Looking at all the Fields, a safe bet to filter by name would be using the NAME column. So in our Fields column, lets select and double click the NAME option.

So what this does, as you can see above, is that it populates the space where we are meant to write our query with the text "NAME". Now if we click on the All button just below the Values block, it will populate the Values section with the name of each of the counties that are included in our shapefile.

As the text in the block below the title Provider specific filter expression is essentially a space for SQL statements, we need to have an operator after our "NAME". So after name, we should click on the = operator.

So the last step is to find Orange county in our list of county names. It looks like the names are in alphabetical order, so we could literally scroll down to find Orange county or we could type it in the values box. Once we have found it, if we double click it, it will populate the query section and our query should be now complete.

Before you click on OK and run this filter query, you can actually test how many features (in our cases counties) this query will capture and check that this is the result you expected.

To do this, just click the Test button at the bottom left of your Query Builder window.

This is the reply you should get - which is exactly what we want, that our result is one county, Orange county!

And if we now do press OK in our Query Builder, our counties layer should now display just Orange county.

Success!

Filtering in QGIS is a very powerful tool as it enables you to run a whole host of queries on your data, not just select a feature by name as we have done above. With discrete data, you can filter by category or with numeric data you can filter by any mathematical operations or values.

So looking at our other dataset, the power plants dataset, it has a number of columns with the different characteristics of each power plant. For example, there is a Status column which describes whether the power plant is is operational, retired, on standby or shutdown as well as as a column describing the type of fuel produced power plant, General_Fu. There are also numeric columns, such as the MW column that details the capacity of each plant in megawatts and the Online_Year column with the year that each plant came online.

So given what we know about the data, we can run a more complex filter query and can choose to show power plants based on the following criteria:

Currently operational
Solar or Solar Thermal
Produce above 10MW
Came online after 2010

Before we write and run the query needed to filter the data, we can see that the full dataset has a total of 1830 power plants in our data.

### Goal 1
In the QGIS filtering tutorial, what does the MW column of the power plants dataset give for each plant?
### Goal 2
Quote the stretch of the QGIS filtering tutorial from "To do this, just" through "operations or values.".
Work only from the QGIS filtering tutorial above.

### Data shown

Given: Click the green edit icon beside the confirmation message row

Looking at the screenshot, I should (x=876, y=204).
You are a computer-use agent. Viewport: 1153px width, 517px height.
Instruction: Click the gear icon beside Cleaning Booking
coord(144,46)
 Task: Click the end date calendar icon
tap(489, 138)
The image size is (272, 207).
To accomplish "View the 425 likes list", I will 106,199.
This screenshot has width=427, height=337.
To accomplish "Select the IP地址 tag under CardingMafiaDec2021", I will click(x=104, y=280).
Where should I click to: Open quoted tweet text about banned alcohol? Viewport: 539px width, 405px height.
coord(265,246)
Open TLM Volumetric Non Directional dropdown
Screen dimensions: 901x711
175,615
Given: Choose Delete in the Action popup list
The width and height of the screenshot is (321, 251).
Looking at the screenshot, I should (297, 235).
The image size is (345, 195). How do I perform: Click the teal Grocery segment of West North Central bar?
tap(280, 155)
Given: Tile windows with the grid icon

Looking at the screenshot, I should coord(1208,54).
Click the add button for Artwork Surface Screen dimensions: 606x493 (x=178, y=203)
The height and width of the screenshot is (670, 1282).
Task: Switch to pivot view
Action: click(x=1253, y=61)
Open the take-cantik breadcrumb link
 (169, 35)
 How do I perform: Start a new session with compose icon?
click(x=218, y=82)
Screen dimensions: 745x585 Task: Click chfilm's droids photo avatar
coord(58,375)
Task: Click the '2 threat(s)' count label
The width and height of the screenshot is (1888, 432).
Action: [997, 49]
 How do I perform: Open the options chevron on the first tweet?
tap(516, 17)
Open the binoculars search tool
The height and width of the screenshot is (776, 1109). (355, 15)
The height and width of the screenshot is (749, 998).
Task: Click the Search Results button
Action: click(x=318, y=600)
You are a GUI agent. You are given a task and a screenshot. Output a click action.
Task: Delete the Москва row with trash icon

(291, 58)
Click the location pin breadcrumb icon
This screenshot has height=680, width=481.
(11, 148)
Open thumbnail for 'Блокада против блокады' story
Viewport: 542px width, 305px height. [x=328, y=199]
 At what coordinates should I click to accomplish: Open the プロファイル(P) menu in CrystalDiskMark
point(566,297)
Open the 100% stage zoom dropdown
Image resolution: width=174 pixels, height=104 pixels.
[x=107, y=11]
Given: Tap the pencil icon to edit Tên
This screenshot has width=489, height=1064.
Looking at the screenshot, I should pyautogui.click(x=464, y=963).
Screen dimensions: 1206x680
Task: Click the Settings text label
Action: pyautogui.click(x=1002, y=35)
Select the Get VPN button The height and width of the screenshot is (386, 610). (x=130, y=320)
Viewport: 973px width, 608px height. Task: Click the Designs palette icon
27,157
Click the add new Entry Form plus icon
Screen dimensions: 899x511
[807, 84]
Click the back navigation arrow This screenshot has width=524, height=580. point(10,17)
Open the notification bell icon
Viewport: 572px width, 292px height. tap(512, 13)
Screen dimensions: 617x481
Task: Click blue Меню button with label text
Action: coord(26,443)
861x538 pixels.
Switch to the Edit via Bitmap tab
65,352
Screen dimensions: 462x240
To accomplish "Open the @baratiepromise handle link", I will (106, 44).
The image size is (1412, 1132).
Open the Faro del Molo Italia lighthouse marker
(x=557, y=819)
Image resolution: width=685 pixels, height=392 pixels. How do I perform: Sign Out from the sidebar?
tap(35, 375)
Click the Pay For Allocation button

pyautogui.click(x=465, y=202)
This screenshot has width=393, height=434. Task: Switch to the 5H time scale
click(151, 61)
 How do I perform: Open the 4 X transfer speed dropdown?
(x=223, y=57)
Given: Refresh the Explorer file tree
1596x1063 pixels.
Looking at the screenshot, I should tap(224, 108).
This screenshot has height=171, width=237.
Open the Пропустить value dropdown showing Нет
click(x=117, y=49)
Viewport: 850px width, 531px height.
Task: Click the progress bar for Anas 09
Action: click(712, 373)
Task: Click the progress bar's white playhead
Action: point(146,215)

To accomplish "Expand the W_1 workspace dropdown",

### Exercise solution 1
The capacity of each plant in megawatts.

### Exercise solution 2
To do this, just click the Test button at the bottom left of your Query Builder window.

This is the reply you should get - which is exactly what we want, that our result is one county, Orange county!

And if we now do press OK in our Query Builder, our counties layer should now display just Orange county.

Success!

Filtering in QGIS is a very powerful tool as it enables you to run a whole host of queries on your data, not just select a feature by name as we have done above. With discrete data, you can filter by category or with numeric data you can filter by any mathematical operations or values.